** Opening RECORD EXCERPTS block **

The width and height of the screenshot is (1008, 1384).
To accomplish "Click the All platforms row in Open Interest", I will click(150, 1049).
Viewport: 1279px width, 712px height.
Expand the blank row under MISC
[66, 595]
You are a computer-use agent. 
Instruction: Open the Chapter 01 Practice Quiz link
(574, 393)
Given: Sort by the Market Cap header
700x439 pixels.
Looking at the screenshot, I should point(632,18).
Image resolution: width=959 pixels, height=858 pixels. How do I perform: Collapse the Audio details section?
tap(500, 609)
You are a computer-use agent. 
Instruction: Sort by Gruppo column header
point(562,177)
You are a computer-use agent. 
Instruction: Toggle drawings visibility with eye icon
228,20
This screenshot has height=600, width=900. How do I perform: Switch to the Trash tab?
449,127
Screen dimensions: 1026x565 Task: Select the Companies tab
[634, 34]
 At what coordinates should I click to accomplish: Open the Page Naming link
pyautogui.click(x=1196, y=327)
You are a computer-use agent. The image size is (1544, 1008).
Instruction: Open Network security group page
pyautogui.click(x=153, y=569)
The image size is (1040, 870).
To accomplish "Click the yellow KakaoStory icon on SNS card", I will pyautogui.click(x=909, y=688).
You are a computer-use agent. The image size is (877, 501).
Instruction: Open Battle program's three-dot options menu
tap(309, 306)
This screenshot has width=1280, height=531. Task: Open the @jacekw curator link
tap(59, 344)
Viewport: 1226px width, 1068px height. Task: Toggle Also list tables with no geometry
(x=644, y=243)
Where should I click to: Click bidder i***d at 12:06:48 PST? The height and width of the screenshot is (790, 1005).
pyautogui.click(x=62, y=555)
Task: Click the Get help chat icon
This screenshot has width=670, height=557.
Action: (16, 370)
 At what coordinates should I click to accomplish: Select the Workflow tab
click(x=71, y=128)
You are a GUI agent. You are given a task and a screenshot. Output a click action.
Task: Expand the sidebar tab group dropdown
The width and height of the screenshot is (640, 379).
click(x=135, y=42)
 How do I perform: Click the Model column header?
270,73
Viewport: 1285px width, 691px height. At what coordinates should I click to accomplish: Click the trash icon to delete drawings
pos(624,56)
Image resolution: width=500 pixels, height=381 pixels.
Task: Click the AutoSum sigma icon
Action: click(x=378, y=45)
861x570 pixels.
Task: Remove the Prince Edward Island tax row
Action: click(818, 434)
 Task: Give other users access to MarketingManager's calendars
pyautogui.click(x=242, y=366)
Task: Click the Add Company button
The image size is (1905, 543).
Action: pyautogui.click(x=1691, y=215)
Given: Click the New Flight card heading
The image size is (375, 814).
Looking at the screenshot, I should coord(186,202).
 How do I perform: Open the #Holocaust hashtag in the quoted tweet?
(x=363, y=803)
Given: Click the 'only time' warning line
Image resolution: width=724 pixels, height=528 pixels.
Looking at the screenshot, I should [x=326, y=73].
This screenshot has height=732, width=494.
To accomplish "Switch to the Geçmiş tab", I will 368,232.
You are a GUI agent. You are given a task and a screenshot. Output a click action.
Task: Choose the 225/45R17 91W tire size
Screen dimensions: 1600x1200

** Closing RECORD EXCERPTS block **

### WHAT YOU SHOULD DO
Go through the data and show every line where "card" occurs.

### EXPECTED ANSWER
To accomplish "Click the yellow KakaoStory icon on SNS card", I will pyautogui.click(x=909, y=688).
Given: Click the New Flight card heading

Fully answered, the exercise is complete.